On commence avec le Lokon, ascension facile pour accéder à un petit cratère rempli d'acide bouillonnant. Ça fait peur dit comme çà, mais çà ne semble pas pire qu'un coca-cola bouilli... après ai-je envie de tomber dans du coca-cola bouillant ? C'est une autre question à laquelle je vais songer sur le rebord de la marmite.

L'odeur de souffre est assez désagréable. Il faut s'imaginer un œuf pourri. Mais les couleurs de ce petit cratère, vert, bleu, jaune, aident à faire oublier ce désagrément.

On enchaîne avec le Soputan. Alors celui-là me laisse des souvenirs impérissables. On commence par se rendre à la campagne ... la vraie de vraie du fin fond de l'Indonésie. L'indonésien qui a bien voulu jouer les chauffeurs pour nous y déposer ne voulait pas comprendre que l'on souhaitais descendre ici, un petit village, pas de magasin, pas d'hôtel, pas de restaurant ... rien pour deux touristes en goguette. On le rassure en lui expliquant qu'on veut réaliser l’ascension du volcan qu'il voit en face de lui ... mais c'est pire, il essaie de nous convaincre de renoncer ...

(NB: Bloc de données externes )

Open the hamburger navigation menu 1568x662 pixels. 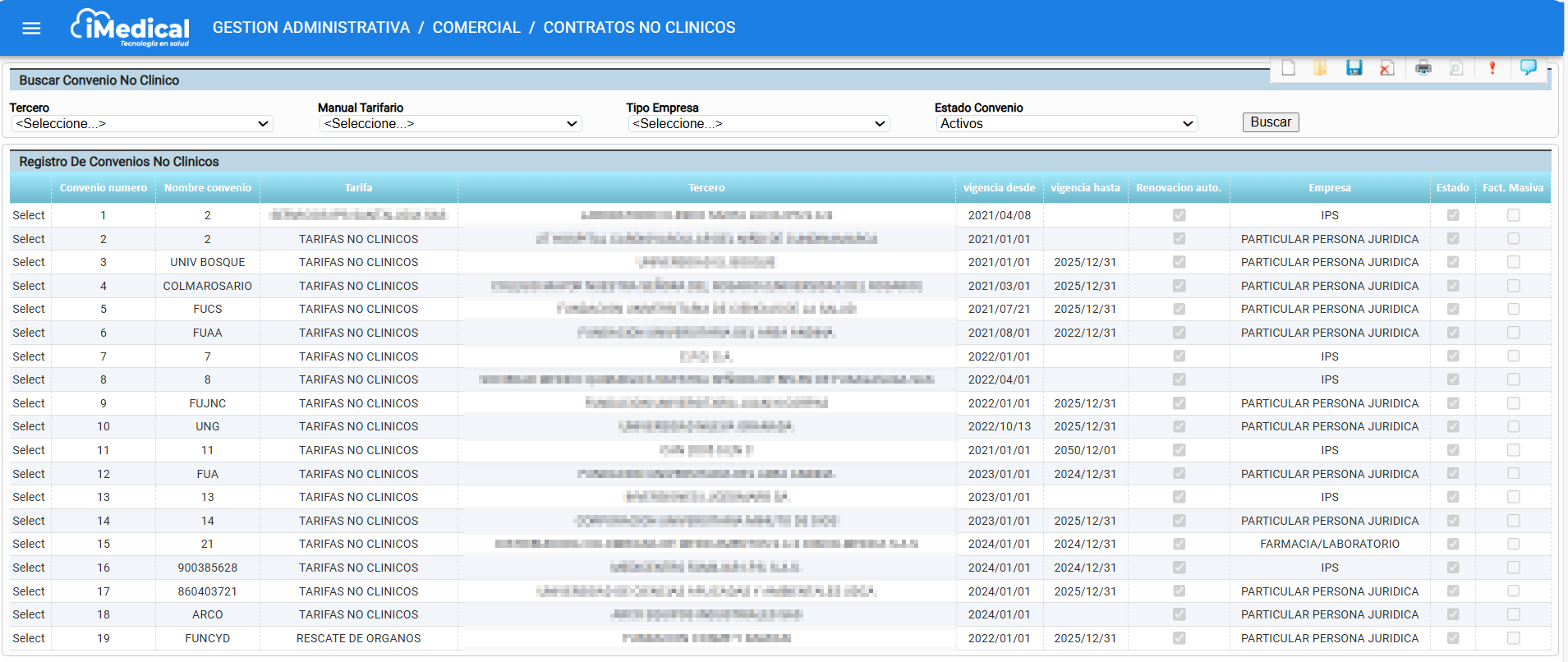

Souvent, en Indonésie, les volcans font peur aux populations locales. En effet, les plus isolés ne disposent pas de centres de recherche, ce qui rend les éruptions imprévisibles et les populations qui profitent des terres riches au pied de ces volcans très vulnérables. Nous parvenons malgré tout à nous séparer de notre chauffeur. Et c'est parti pour une traversée de village mémorable... On contourne les poules, les cochons qui squattent la route principale. J'ai la chance de parler un peu l'indonésien et tente d'expliquer aux jeunes qui squattent les marches de l'église que l'on cherche un guide pour nous conduire au Soputan. Malheureusement, je parle la langue officielle, le bahasa indonesia, appris à Java près de la capitale et du pouvoir central, mais les sulawesiens parlent encore en majorité des dialectes locaux. C'est donc reparti pour le mime, les dessins ... Tous les jeunes s'activent interpellent des gens dans la rue. Nous sommes entraînés d'une maison à l'autre pour être exhibés à la sœur, au père, au cousin, on veut nous offrir le thé ...

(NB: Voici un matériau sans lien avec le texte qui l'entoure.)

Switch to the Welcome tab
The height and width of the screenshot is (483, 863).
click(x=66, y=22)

Et enfin nous tombons, sur la bonne maison, une dame nous fait entrer. Nous expliquons que nous souhaitons réaliser l'ascension cette nuit mais qu'un guide est nécessaire. Elle sort un instant pour revenir avec son mari, le Mike Horn du coin, botte en plastique et machette, on sait déjà qu'il sera parfait pour nous guider jusqu'au cratère. On discute prix, mais aussi repas. Ce n'est pas avec nos deux barres de céréales que l'on va tenir. Voilà notre Mike Horn qui nous désigne du doigt une poule qui traverse le salon pour passer de la rue à l'arrière cour. Nous faisons mine de ne pas comprendre ... mais le voilà prêt à faire sa fête à la cocotte pour que nous ayons de quoi dîner. On tombera finalement d'accord sur du riz et des œufs. La mission sauvetage de la cocotte a réussi !

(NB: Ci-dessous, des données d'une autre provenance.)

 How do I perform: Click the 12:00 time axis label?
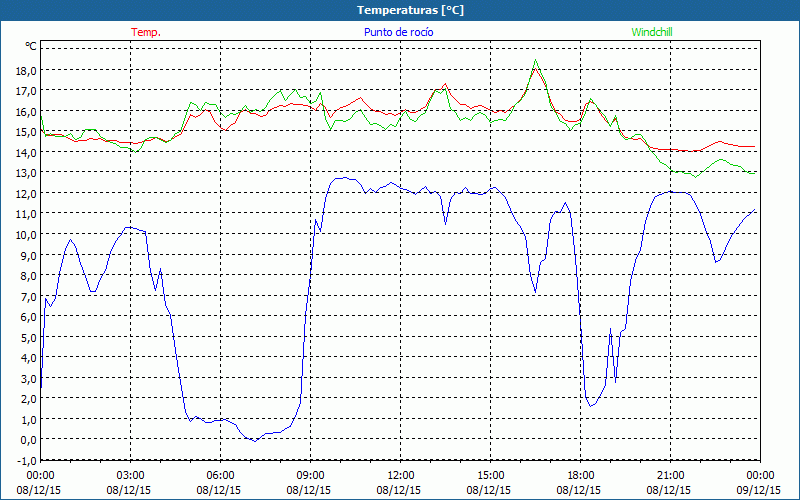click(x=401, y=475)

Et donc, nous voilà parti de nuit. L'ascension est longue. Nous dormirons un peu en chemin mais avec seulement des couvertures d'avion pour se tenir chaud. La fin de l'ascension est démoralisante car on s'enfonce dans la cendre jusqu'au mollet et chaque pas est terriblement éprouvant. Arrivé au premier cratère, nos deux guides (Mike et un jeune du village) refusent de nous conduire au cratère sommital. Leurs croyances les en empêchent et rien ne les fera changer d'avis. Ce n'est pas très grave, le brouillard, le vent et la cendre sous nos pieds nous auraient sans doute fait renoncer malgré tout.

La descente se fait de jour et nous pouvons profiter d'un jungle luxuriante et du village qui s'éveille.

Ne dirait-on pas un Turner ?! Ahah ! 


Même si les animaux nous intéressent moins que les volcans, on ne pouvait pas passer à côté des macaques à crête noire et du couscous qui n'a rien à voir avec la gastronomie ... enfin tant qu'on ne décide pas de plumer ce fabuleux oiseau aux mille couleurs. Pour agrémenter le tout, nous avons même eu droit à un cobra du Sulawesi !

Ça a l'air dur la vie ! 
Très difficile à photographier, une vraie diva ! 

Et puis, c'est la fin du voyage, je passe sur les petites haltes dans des endroits fabuleux, les échanges avec des personnes sympathiques et toujours prêtes à rendre service à ces drôles d'énergumènes obsédés de volcans, les plongées avec des poissons colorées ... l'Indonésie a une fois de plus ravit mon cœur.